Es geht also nicht nur um die beklagte Höhe der Leistungen, sondern auch um deren Charakter. Der aber ist systembedingt. Die Betroffenen sind an dieser Stelle in die Mechanik eines Systems geraten, das sich eben im wahrsten Sinne des Wortes auszeichnet durch eine Art bürokratische Perfektion (die letztendlich vor allem dem Zweck des Schutzes auf der Leistungs- und damit Kostenträgerseite dient durch eine enge Abgrenzung der Gruppe der Begünstigten sowie der Kontrolle, ob die nicht vielleicht „schummeln“):
»Nach dem Opferentschädigungsgesetz werden einkommensunabhängige Renten an hinterbliebene Ehe- und Lebenspartner, Waisen und in Ausnahmefällen Eltern gezahlt. Darüber hinaus gibt es einkommensabhängige Renten für Geschädigte zum Ausgleich beruflicher Nachteile, Bestattungs- und Sterbegeld, Kosten für Krankenbehandlung und Fürsorge. Alles muss jeweils nachgewiesen werden, bei gesundheitlichen Einschränkungen auch immer wieder.«
Vor diesem Hintergrund werden dann auch die Forderungen verständlich, die man bereits im vergangenen Jahr in dem Offenen Brief an die Bundeskanzlerin formuliert hat:
»Zum einen müssen – wie von Herrn Beck auch bereits öffentlich gefordert – die Härteleistungen signifikant aufgestockt werden. Zum anderen müssen Rentenansprüche ausgeweitet, aufgestockt und losgelöst von finanzieller Bedürftigkeit geleistet werden. Diese Leistungen sollten mit möglichst geringem bürokratischem Aufwand für die Betroffenen erbracht werden – im Übrigen nicht nur für Opfer und Hinterbliebene in Deutschland, sondern explizit auch für die vom Terror betroffenen ausländischen Gäste.«
Die Arbeit des von der Bundesregierung eingesetzten ehemaligen Opferbeauftragten der Bundesregierung, Kurt Beck, wurde nun schon mehrfach angesprochen. Die Ergebnisse wurden im November 2017 veröffentlicht:
Bundesbeauftragter für die Opfer und Hinterbliebenen des Terroranschlags auf dem Breitscheidplatz (2018): Abschlussbericht des Bundesbeauftragten für die Opfer und Hinterbliebenen des Terroranschlags auf dem Breitscheidplatz, Berlin: Bundesministerium für Justiz und Verbraucherschutz, November 2017
Der Abschlussbericht enthält konkrete Lösungsvorschläge, insbesondere:
➞ Schaffung von zentralen Anlaufstellen für Opfer eines Terroranschlags auf Bundesebene, beispielsweise im Bundesministerium der Justiz und für Verbraucherschutz, und Landesebene;
➞ Schaffung einer Anlauf- und Betreuungsstelle im Falle eines Anschlags vor Ort;
➞ deutliche Erhöhung der Härteleistungen;
➞ zentrale behördliche Onlineplattformen mit Informationen für Betroffene;
➞ Ersatz materieller Schäden unabhängig davon, ob ein Kraftfahrzeug im Einsatz war, und eine schnellere Information der Angehörigen über den möglichen Tod, wenn eine Identifizierung unter Vorbehalt möglich ist.

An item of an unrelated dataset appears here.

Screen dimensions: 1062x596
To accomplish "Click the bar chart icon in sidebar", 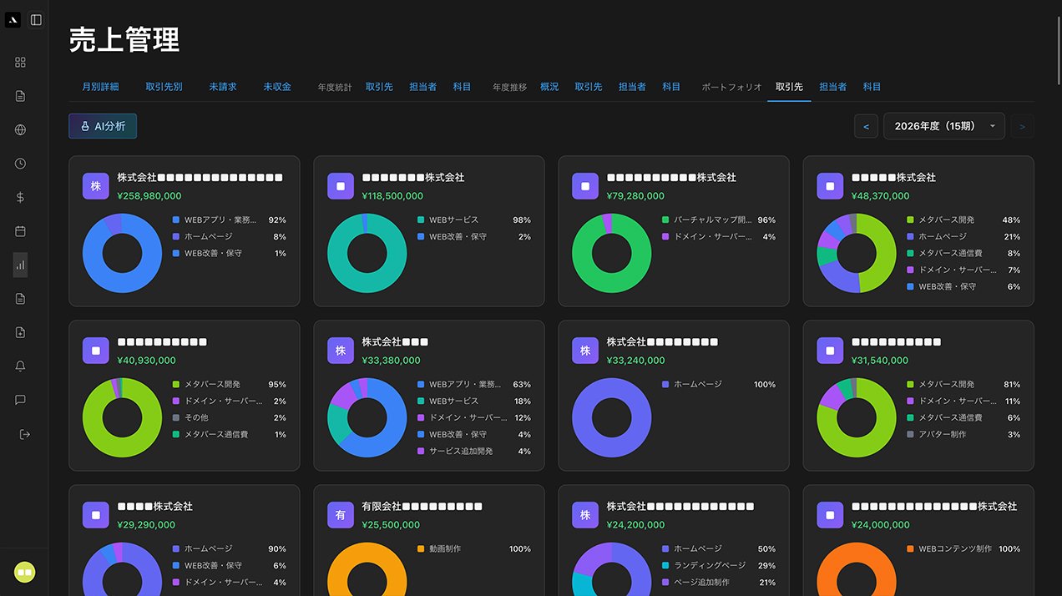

Zu dem Thema Opferentschädigungsgesetz (OEG) findet man in den Empfehlungen nur diesen wenig konkreten Hinweis: »Auch die Höhe der Entschädigungssätze nach dem Opferentschädigungsgesetz (OEG) sollte kritisch überprüft werden. Hier erscheint insbesondere die Pauschale für Bestattungen (aktuell: 1.778 Euro) als zu niedrig. Auch die Renten, Witwen/Witwer und Waisenzahlungen sind zu überprüfen.«
Und diesem Artikel kann man in die Zukunft blickend entnehmen: »Die Erkenntnisse des ehemaligen Opferbeauftragten Kurt Beck … sollen in eine anstehende Reform des Sozialen Entschädigungsrechts einfließen. So ist es jedenfalls vorgesehen. „Das Bundesministerium für Arbeit und Soziales strebt die baldige Vorlage eines Referentenentwurfs an“, teilt eine Sprecherin mit. Ob auch bürokratischen Hürden beseitigt werden, sagt sie nicht.« Darauf wetten sollte man lieber nicht.